New book: The Idea of Justice. By Amartya Sen
New book: The Idea of Justice . By Amartya Sen
Amartya Sen, The Idea of Justice , Harvard University Press, 2009.
Review
The most important contribution to the subject since John Rawls’ A Theory of Justice. Sen argues that what we urgently need in our troubled world is not a theory of an ideally just state, but a theory that can yield judgments as to comparative justice, judgments that tell us when and why we are moving closer to or farther away from realizing justice in the present globalized world.
–Hilary Putnam, Harvard University
In lucid and vigorous prose,
The Idea of Justice
gives us a political philosophy that is dedicated to the reduction of injustice on Earth rather than to the creation of ideally just castles in the air. Amartya Sen brings political philosophy face to face with human aspiration and human deprivation in the real world, to whose improvement he has devoted his intellectual life.
–G. A. Cohen, University of Oxford
A major critical analysis and synthesis. Sen’s inclusive approach transcends the many important scholars and viewpoints that he analyzes.
The Idea of Justice
presents a set of considerations on justice of importance to both the academic community and to the world of policy formation.

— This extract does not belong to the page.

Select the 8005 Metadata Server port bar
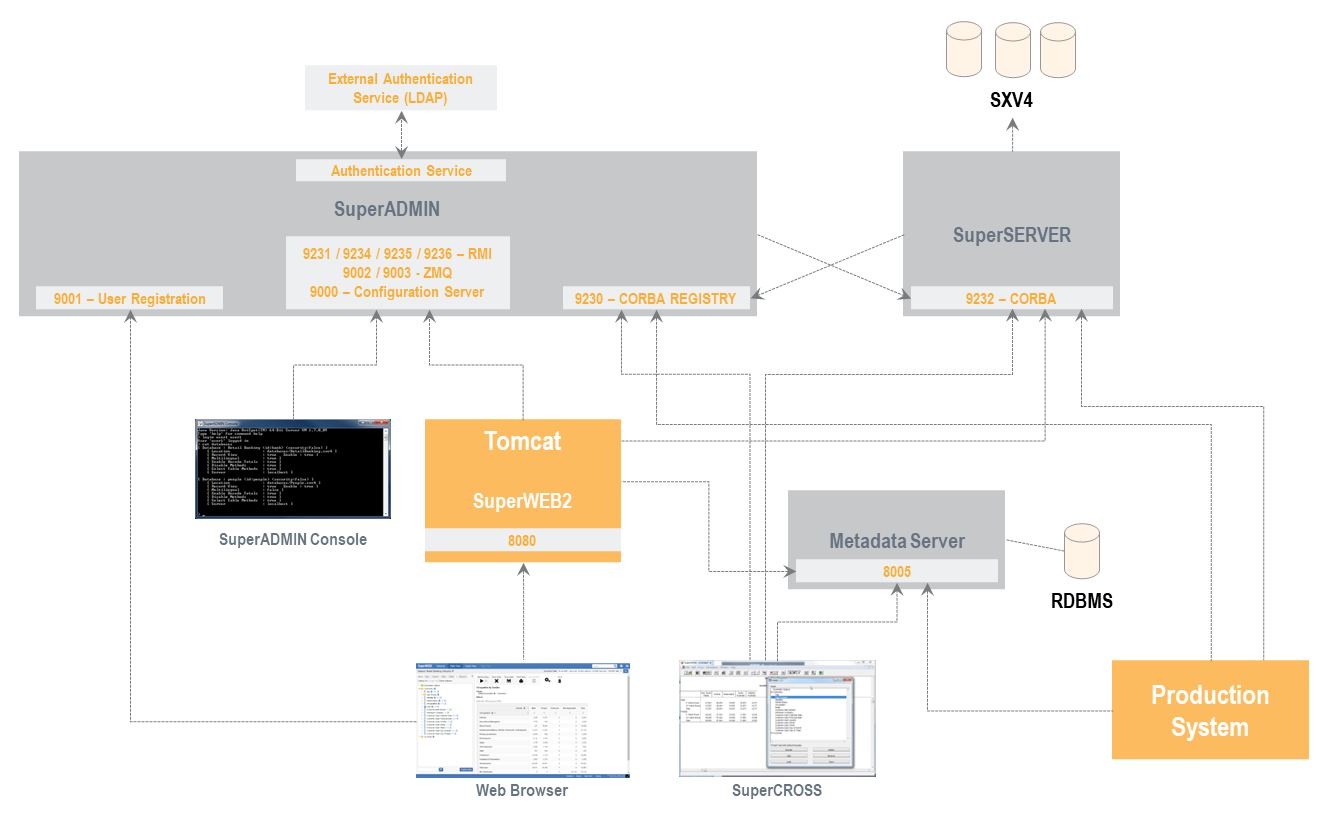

–Kenneth Arrow, Nobel Laureate in Economics, Stanford University
Few contemporary thinkers have had as much direct impact on world affairs as Amartya Sen
–Philippe Van Parijs, Louvain University
In the courtliest of tones, Mr. Sen charges John Rawls, an American philosopher who died in 2002, with sending political thinkers up a tortuous blind alley. The Rawlsian project of trying to describe ideally just institutions is a distracting and ultimately fruitless way to think about social injustice, Mr. Sen complains. Such a spirited attack against possibly the most influential English-speaking political philosopher of the past 100 years will alone excite attention.
The Idea of Justice
serves also as a commanding summation of Mr. Sen’s own work on economic reasoning and on the elements and measurement of human well-being…Mr. Sen writes with dry wit, a feel for history and a relaxed cosmopolitanism…
The Idea of Justice
is a feast…Nobody can reasonably complain any longer that they do not see how the parts of Mr. Sen’s grand enterprise fit together…Mr. Sen ends, suitably, with democracy. It can take many institutional forms, he says. But none succeeds without open debate about values and principles. To that vital element in public reason, as he calls it,
The Idea of Justice
is a contribution of the highest rank.
—
The Economist
Product Description
Social justice: an ideal, forever beyond our grasp; or one of many practical possibilities? More than a matter of intellectual discourse, the idea of justice plays a real role in how—and how well—people live. And in this book the distinguished scholar Amartya Sen offers a powerful critique of the theory of social justice that, in its grip on social and political thinking, has long left practical realities far behind.
The transcendental theory of justice, the subject of Sen’s analysis, flourished in the Enlightenment and has proponents among some of the most distinguished philosophers of our day; it is concerned with identifying perfectly just social arrangements, defining the nature of the perfectly just society. The approach Sen favors, on the other hand, focuses on the comparative judgments of what is “more” or “less” just, and on the comparative merits of the different societies that actually emerge from certain institutions and social interactions.
At the heart of Sen’s argument is a respect for reasoned differences in our understanding of what a “just society” really is. People of different persuasions—for example, utilitarians, economic egalitarians, labor right theorists, no-nonsense libertarians—might each reasonably see a clear and straightforward resolution to questions of justice; and yet, these clear and straightforward resolutions would be completely different. In light of this, Sen argues for a comparative perspective on justice that can guide us in the choice between alternatives that we inevitably face.
Amartya Sen , winner of the 1998 Nobel Prize in Economics, is Lamont University Professor, Harvard University.